The International Headache Society in the International Classification of Headache Disorders, Second Edition classified a migraine into distinct diagnoses; however, only benign paroxysmal vertigo of childhood-type and basilar-type migraine included vertigo. The Neuheuser criteria were historically the most widely accepted classifier of dizziness related to a migraine. It divided a vestibular migraine into "definite" versus "probable" disease.
Definite vestibular migraine criteria included:
At least 2 vestibular vertigo attacks
Migraine according to ICHD-II classification
Concomitant migrainous symptoms during at least 2 vertigo attacks (migraine headache, photophobia, phonophobia, visual or other auras)
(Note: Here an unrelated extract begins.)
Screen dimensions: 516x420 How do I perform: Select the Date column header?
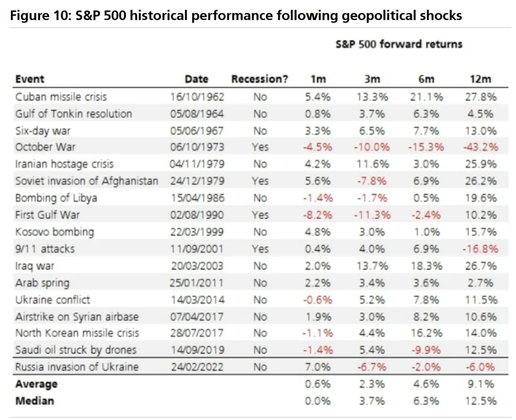click(197, 79)
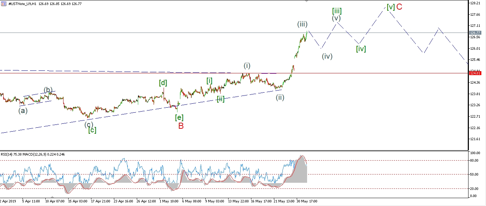Click the small gray triangle above time axis

(x=52, y=197)
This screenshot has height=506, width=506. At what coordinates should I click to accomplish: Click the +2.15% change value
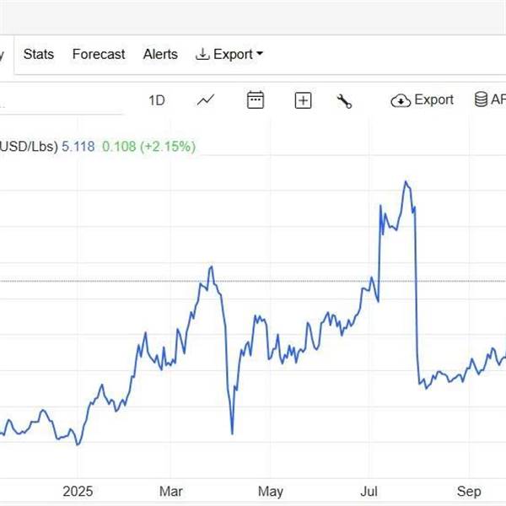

No evidence of other central or otological causes of vertigo
Probable vestibular migraine diagnostic criteria included:
At least 2 vestibular vertigo attacks
At least 1 of the following:
An ICHD-II migraine
At least 1 migrainous symptom during at least 2 vertigo attacks (migrainous headaches, photophobia, phonophobia, visual or other auras)
No evidence of other causes of vertigo
In 2012, definite and probable diagnostic criteria were replaced with diagnostic criteria for a vestibular migraine put forth by both the Barany Society and the International Headache Society.
The currently accepted vestibular migraine diagnostic criteria consist of the following:
At least 5 episodes of vestibular symptoms of moderate or severe intensity lasting 5 minutes to 72 hours
Current or previous history of migraines with or without aura according to the ICHD classification
One or more of the following migraine features with at least 50% of vestibular episodes:
Headache with at least 2 of the following characteristics
One-sided location, pulsating quality, moderate or severe pain intensity; photophobia or phonophobia
Visual aura
Not better accounted for by another vestibular or ICHD diagnosis
Due to the relatively new diagnostic criteria, much of the reviewed literature is based on the Neuheuser criteria.